───── The data ─────
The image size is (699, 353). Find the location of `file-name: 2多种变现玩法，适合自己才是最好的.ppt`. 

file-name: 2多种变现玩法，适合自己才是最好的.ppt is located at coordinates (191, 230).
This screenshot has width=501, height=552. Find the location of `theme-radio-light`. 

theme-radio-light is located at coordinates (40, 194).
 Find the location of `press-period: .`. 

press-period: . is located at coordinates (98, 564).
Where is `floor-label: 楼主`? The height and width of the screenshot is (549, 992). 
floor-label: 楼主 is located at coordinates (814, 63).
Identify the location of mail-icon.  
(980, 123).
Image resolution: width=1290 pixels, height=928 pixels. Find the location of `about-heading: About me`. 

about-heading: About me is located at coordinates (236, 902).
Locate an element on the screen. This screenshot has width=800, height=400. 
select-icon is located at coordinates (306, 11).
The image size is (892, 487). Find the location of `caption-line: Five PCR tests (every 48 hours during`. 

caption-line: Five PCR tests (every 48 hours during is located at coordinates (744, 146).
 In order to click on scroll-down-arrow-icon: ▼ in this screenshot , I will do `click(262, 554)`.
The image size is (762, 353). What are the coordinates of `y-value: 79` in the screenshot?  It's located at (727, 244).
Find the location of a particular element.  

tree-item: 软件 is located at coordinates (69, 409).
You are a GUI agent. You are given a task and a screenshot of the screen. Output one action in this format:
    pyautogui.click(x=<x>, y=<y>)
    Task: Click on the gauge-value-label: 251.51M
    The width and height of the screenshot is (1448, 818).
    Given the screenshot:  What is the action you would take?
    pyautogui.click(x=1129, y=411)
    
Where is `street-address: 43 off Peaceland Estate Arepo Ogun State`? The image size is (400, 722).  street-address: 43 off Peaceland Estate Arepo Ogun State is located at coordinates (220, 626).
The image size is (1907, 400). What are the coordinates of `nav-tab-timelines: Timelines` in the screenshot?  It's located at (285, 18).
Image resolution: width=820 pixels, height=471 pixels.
─────
Update the rows from the very first line through the line containing "The image size is (762, 353).", replacing each "Find the location of" with "Determine the position of" and leaving everything else as it is.

**Finished exercise:**
The image size is (699, 353). Determine the position of `file-name: 2多种变现玩法，适合自己才是最好的.ppt`. 

file-name: 2多种变现玩法，适合自己才是最好的.ppt is located at coordinates (191, 230).
This screenshot has width=501, height=552. Determine the position of `theme-radio-light`. 

theme-radio-light is located at coordinates (40, 194).
 Determine the position of `press-period: .`. 

press-period: . is located at coordinates (98, 564).
Where is `floor-label: 楼主`? The height and width of the screenshot is (549, 992). 
floor-label: 楼主 is located at coordinates (814, 63).
Identify the location of mail-icon.  
(980, 123).
Image resolution: width=1290 pixels, height=928 pixels. Determine the position of `about-heading: About me`. 

about-heading: About me is located at coordinates (236, 902).
Locate an element on the screen. This screenshot has width=800, height=400. 
select-icon is located at coordinates (306, 11).
The image size is (892, 487). Determine the position of `caption-line: Five PCR tests (every 48 hours during`. 

caption-line: Five PCR tests (every 48 hours during is located at coordinates (744, 146).
 In order to click on scroll-down-arrow-icon: ▼ in this screenshot , I will do `click(262, 554)`.
The image size is (762, 353). What are the coordinates of `y-value: 79` in the screenshot?  It's located at (727, 244).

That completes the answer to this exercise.